(Aim of the exercise) Reproduce the listing below, beginning at the line that contains "Task: Open Datastage Coding Checklist link" and stopping after the line that contains "pyautogui.click(x=216, y=293)". Shift every coordinate in the answers up by 52.

(Target pointing data)
>>>>>

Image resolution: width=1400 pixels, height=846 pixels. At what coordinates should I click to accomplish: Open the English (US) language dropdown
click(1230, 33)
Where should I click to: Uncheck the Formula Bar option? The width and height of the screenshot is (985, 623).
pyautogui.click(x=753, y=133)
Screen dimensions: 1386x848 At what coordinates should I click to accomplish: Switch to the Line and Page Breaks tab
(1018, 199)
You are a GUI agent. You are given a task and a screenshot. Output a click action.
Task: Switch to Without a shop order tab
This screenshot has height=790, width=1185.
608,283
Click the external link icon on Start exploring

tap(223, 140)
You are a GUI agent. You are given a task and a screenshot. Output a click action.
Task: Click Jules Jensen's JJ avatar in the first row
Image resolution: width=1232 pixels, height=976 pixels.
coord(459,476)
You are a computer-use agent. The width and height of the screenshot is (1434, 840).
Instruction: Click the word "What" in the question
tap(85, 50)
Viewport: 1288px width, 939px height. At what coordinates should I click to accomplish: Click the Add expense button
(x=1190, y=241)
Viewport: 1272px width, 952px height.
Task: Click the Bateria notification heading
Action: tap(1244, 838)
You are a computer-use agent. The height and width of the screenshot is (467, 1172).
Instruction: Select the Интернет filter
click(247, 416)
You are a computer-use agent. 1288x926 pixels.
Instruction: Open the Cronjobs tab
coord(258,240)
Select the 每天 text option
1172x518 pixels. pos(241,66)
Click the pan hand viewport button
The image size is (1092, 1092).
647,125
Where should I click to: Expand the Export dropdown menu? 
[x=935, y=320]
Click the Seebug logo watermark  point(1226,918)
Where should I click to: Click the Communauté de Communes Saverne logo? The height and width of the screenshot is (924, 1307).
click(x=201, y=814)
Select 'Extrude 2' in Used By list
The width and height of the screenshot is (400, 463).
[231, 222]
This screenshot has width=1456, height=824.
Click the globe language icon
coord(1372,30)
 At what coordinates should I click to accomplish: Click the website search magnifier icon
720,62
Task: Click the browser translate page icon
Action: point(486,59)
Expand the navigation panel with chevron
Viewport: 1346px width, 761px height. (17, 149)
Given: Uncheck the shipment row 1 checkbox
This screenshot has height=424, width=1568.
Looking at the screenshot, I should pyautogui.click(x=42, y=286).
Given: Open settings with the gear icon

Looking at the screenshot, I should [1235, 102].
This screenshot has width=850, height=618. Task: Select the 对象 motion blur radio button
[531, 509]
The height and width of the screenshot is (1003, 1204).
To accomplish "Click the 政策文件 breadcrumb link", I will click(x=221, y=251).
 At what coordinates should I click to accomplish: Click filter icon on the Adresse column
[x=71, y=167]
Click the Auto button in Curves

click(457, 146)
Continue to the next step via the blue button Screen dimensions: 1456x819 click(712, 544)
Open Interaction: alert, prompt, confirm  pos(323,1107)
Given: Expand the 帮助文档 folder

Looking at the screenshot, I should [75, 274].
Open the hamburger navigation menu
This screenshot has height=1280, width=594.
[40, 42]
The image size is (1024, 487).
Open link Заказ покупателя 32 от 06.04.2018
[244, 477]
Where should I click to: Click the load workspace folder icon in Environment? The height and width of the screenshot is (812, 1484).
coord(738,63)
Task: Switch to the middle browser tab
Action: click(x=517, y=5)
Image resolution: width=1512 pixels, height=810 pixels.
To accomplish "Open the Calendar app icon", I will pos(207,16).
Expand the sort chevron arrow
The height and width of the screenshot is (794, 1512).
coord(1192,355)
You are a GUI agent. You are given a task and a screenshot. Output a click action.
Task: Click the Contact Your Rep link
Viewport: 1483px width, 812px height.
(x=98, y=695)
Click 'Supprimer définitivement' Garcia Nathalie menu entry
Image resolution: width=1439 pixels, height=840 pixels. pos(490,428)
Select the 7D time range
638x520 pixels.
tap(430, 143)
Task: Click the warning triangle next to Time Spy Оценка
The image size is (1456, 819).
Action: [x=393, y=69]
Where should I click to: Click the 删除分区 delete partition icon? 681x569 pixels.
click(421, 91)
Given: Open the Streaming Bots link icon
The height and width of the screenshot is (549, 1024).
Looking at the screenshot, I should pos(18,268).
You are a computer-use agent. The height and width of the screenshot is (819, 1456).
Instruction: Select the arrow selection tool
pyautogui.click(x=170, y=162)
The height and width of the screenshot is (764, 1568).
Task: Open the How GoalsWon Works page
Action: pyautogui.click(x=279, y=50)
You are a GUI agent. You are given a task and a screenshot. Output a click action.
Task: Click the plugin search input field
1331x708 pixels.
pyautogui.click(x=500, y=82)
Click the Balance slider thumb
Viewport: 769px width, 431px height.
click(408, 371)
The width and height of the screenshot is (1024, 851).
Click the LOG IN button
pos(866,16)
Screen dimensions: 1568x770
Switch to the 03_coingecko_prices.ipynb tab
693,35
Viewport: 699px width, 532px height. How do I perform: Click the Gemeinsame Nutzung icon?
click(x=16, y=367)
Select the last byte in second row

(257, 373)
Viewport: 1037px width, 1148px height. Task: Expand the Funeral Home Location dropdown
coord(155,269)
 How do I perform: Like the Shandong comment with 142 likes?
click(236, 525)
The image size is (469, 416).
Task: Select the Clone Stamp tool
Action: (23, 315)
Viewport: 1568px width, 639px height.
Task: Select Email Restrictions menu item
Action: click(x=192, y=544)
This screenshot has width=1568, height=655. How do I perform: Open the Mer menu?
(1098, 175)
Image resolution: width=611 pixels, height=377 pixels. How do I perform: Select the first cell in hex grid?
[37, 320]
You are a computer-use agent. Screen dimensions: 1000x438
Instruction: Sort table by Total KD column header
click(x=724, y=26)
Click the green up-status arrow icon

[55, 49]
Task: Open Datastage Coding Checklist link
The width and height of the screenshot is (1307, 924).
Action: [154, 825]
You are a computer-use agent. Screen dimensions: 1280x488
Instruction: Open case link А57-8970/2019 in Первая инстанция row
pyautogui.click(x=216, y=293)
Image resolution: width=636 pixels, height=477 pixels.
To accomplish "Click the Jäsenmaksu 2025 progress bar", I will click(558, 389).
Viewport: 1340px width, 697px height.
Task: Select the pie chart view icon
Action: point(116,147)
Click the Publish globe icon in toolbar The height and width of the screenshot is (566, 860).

<<<<<

(Full answer)
Task: Open Datastage Coding Checklist link
The width and height of the screenshot is (1307, 924).
Action: [206, 877]
You are a computer-use agent. Screen dimensions: 1280x488
Instruction: Open case link А57-8970/2019 in Первая инстанция row
pyautogui.click(x=268, y=345)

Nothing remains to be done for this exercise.